🤖 AI Summary
This work addresses the lack of standardized evaluation in bias mitigation methods, which often impedes fair comparisons and compromises model utility. To this end, we propose NH-Fair, the first unified cross-modal benchmark that jointly evaluates fairness and harmlessness for both vision models and large vision-language models (LVLMs) under consistent data, metrics, and training protocols across supervised and zero-shot settings. Through systematic hyperparameter tuning, composite data augmentation, and multi-architecture comparisons, we find that well-tuned empirical risk minimization (ERM) baselines frequently outperform sophisticated debiasing approaches, and while LVLMs achieve higher overall accuracy, they still exhibit significant subgroup biases. Our study elucidates the impact of key training factors on fairness and provides a reproducible, tuning-aware evaluation framework.
📝 Abstract
Machine learning models trained on real-world data often inherit and amplify biases against certain social groups, raising urgent concerns about their deployment at scale.
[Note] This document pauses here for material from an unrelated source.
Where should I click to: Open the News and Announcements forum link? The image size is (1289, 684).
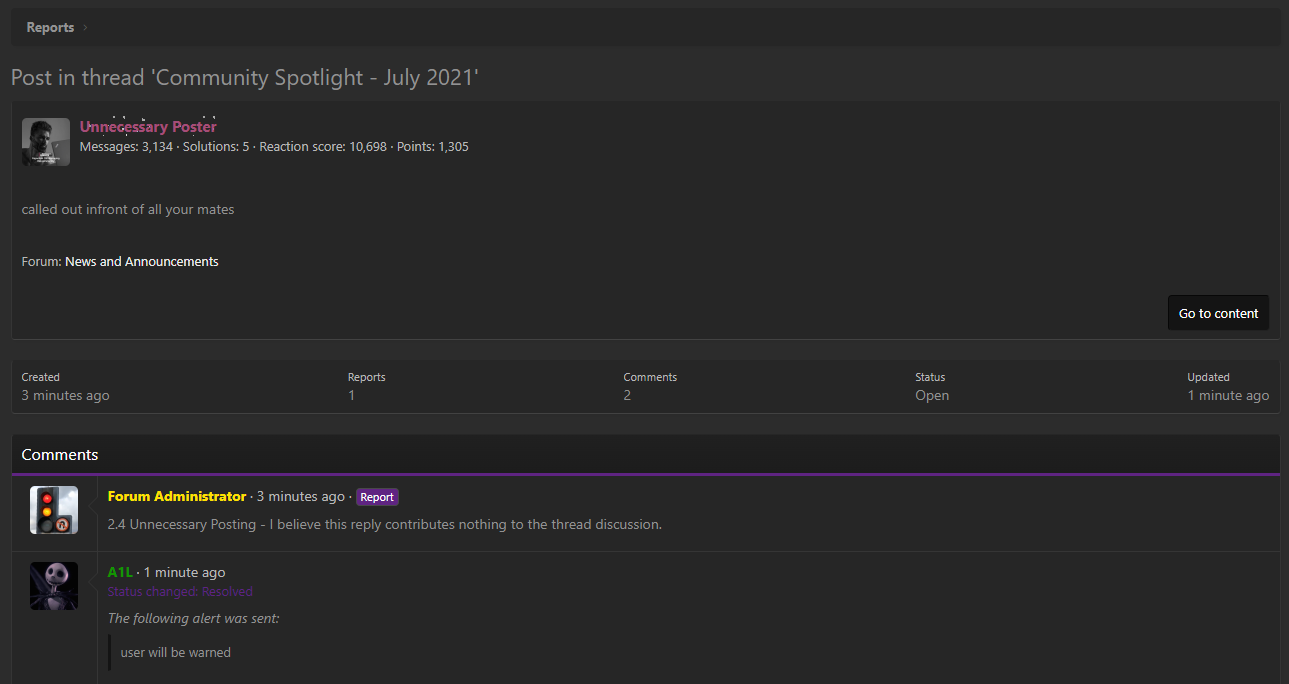click(x=141, y=261)
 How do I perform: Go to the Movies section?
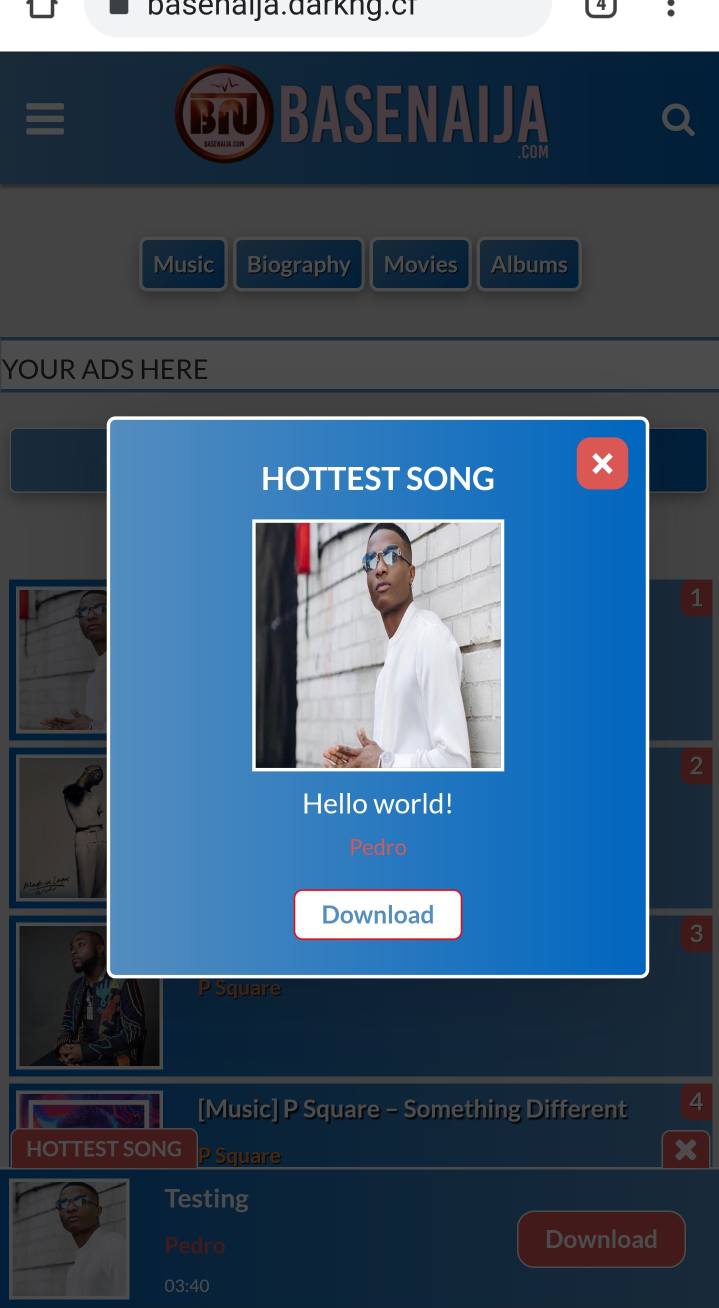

While numerous bias mitigation methods have been proposed, comparing the effectiveness of bias mitigation methods remains difficult due to heterogeneous datasets, inconsistent fairness metrics, isolated evaluation of vision versus multi-modal models, and insufficient hyperparameter tuning that undermines fair comparisons. We introduce NH-Fair, a unified benchmark for fairness without harm that spans both vision models and large vision-language models (LVLMs) under standardized data, metrics, and training protocols, covering supervised and zero-shot regimes. Our key contributions are: (1) a systematic ERM tuning study that identifies training choices with large influence on both utility and disparities, yielding empirically grounded guidelines to help practitioners reduce expensive hyperparameter tuning space in achieving strong fairness and accuracy; (2) evidence that many debiasing methods do not reliably outperform a well-tuned ERM baseline, whereas a composite data-augmentation method consistently delivers parity gains without sacrificing utility, emerging as a promising practical strategy. (3) an analysis showing that while LVLMs achieve higher average accuracy, they still exhibit subgroup disparities, and gains from scaling are typically smaller than those from architectural or training-protocol choices. NH-Fair provides a reproducible, tuning-aware pipeline for rigorous, harm-aware fairness evaluation.